### [Task requirements]
Where does the word "sample" appear in the data? Copy every line that holds it.

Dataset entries
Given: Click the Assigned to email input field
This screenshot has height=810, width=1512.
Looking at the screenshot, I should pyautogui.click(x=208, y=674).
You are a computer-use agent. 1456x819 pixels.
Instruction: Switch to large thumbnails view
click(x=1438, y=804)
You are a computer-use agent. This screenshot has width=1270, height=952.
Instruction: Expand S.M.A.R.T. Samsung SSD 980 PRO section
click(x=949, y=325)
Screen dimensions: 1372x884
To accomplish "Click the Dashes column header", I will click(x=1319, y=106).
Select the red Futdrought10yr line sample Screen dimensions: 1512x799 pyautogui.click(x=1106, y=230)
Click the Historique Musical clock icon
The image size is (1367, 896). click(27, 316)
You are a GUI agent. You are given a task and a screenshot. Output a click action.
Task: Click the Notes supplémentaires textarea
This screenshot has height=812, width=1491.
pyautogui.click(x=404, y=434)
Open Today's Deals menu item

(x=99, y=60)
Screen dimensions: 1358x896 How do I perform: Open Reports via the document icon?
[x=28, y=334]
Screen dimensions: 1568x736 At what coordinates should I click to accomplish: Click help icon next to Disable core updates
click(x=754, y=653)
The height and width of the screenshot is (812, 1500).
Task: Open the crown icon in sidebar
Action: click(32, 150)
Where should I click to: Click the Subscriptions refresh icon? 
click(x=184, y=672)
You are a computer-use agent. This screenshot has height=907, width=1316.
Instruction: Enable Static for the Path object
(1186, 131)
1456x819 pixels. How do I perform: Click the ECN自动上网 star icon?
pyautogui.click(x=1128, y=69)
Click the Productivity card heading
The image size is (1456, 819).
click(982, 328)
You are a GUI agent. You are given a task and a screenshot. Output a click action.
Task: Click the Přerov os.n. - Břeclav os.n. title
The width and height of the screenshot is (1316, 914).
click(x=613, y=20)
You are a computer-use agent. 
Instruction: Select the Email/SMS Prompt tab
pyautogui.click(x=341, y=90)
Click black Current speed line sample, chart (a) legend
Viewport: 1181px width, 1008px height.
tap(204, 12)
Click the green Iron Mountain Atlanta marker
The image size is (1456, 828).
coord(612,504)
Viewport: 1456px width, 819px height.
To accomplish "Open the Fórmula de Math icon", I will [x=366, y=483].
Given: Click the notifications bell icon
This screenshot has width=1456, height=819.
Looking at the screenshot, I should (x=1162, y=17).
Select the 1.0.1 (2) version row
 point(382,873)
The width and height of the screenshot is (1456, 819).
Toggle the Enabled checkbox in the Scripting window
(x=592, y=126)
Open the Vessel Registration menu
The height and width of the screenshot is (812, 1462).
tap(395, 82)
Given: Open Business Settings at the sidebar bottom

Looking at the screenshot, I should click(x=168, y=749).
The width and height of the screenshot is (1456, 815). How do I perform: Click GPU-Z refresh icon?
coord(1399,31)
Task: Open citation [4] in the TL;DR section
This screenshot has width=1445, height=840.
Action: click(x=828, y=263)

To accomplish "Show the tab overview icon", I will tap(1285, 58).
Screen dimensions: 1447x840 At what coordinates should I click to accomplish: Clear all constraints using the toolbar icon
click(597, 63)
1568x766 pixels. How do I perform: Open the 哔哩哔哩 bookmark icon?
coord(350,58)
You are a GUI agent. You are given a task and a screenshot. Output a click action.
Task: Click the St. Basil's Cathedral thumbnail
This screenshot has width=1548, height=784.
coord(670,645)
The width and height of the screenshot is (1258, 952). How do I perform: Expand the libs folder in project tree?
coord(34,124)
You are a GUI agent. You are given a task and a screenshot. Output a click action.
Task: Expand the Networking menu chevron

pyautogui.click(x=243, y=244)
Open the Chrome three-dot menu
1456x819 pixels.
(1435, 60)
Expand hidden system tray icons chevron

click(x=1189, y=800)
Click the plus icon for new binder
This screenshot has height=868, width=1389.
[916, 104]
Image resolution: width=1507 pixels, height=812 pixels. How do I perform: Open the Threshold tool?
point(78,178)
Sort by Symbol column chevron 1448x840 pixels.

### [Task result]
Select the red Futdrought10yr line sample Screen dimensions: 1512x799 pyautogui.click(x=1106, y=230)
Click black Current speed line sample, chart (a) legend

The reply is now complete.